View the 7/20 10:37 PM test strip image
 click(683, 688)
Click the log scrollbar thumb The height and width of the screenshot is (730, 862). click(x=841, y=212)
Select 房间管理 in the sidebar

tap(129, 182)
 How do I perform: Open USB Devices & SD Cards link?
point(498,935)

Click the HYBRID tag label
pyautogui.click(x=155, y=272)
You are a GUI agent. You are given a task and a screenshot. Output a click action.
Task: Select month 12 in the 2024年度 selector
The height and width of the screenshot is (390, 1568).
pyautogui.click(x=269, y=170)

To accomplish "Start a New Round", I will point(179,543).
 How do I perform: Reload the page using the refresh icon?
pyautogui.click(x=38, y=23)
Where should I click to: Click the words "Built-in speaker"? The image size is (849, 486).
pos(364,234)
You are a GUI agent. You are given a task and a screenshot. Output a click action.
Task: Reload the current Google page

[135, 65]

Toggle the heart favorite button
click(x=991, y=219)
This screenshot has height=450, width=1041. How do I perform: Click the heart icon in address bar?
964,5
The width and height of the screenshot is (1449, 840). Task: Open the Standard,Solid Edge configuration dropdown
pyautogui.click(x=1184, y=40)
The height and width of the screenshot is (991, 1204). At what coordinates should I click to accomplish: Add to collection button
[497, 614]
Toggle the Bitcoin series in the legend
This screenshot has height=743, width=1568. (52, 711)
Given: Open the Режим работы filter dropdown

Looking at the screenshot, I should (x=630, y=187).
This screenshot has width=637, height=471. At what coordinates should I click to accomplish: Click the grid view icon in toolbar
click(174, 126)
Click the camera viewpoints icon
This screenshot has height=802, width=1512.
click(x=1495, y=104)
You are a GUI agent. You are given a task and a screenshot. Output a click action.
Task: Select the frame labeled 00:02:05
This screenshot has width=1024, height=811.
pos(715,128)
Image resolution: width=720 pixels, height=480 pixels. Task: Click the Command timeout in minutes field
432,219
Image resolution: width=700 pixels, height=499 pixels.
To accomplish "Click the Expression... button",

☆ ☆ ☆ ☆

# Action item
Copy the data above exactly. Every line must be included.

# The answer
View the 7/20 10:37 PM test strip image
 click(683, 688)
Click the log scrollbar thumb The height and width of the screenshot is (730, 862). click(x=841, y=212)
Select 房间管理 in the sidebar

tap(129, 182)
 How do I perform: Open USB Devices & SD Cards link?
point(498,935)

Click the HYBRID tag label
pyautogui.click(x=155, y=272)
You are a GUI agent. You are given a task and a screenshot. Output a click action.
Task: Select month 12 in the 2024年度 selector
The height and width of the screenshot is (390, 1568).
pyautogui.click(x=269, y=170)

To accomplish "Start a New Round", I will point(179,543).
 How do I perform: Reload the page using the refresh icon?
pyautogui.click(x=38, y=23)
Where should I click to: Click the words "Built-in speaker"? The image size is (849, 486).
pos(364,234)
You are a GUI agent. You are given a task and a screenshot. Output a click action.
Task: Reload the current Google page

[135, 65]

Toggle the heart favorite button
click(x=991, y=219)
This screenshot has height=450, width=1041. How do I perform: Click the heart icon in address bar?
964,5
The width and height of the screenshot is (1449, 840). Task: Open the Standard,Solid Edge configuration dropdown
pyautogui.click(x=1184, y=40)
The height and width of the screenshot is (991, 1204). At what coordinates should I click to accomplish: Add to collection button
[497, 614]
Toggle the Bitcoin series in the legend
This screenshot has height=743, width=1568. (52, 711)
Given: Open the Режим работы filter dropdown

Looking at the screenshot, I should (x=630, y=187).
This screenshot has width=637, height=471. At what coordinates should I click to accomplish: Click the grid view icon in toolbar
click(174, 126)
Click the camera viewpoints icon
This screenshot has height=802, width=1512.
click(x=1495, y=104)
You are a GUI agent. You are given a task and a screenshot. Output a click action.
Task: Select the frame labeled 00:02:05
This screenshot has width=1024, height=811.
pos(715,128)
Image resolution: width=720 pixels, height=480 pixels. Task: Click the Command timeout in minutes field
432,219
Image resolution: width=700 pixels, height=499 pixels.
To accomplish "Click the Expression... button",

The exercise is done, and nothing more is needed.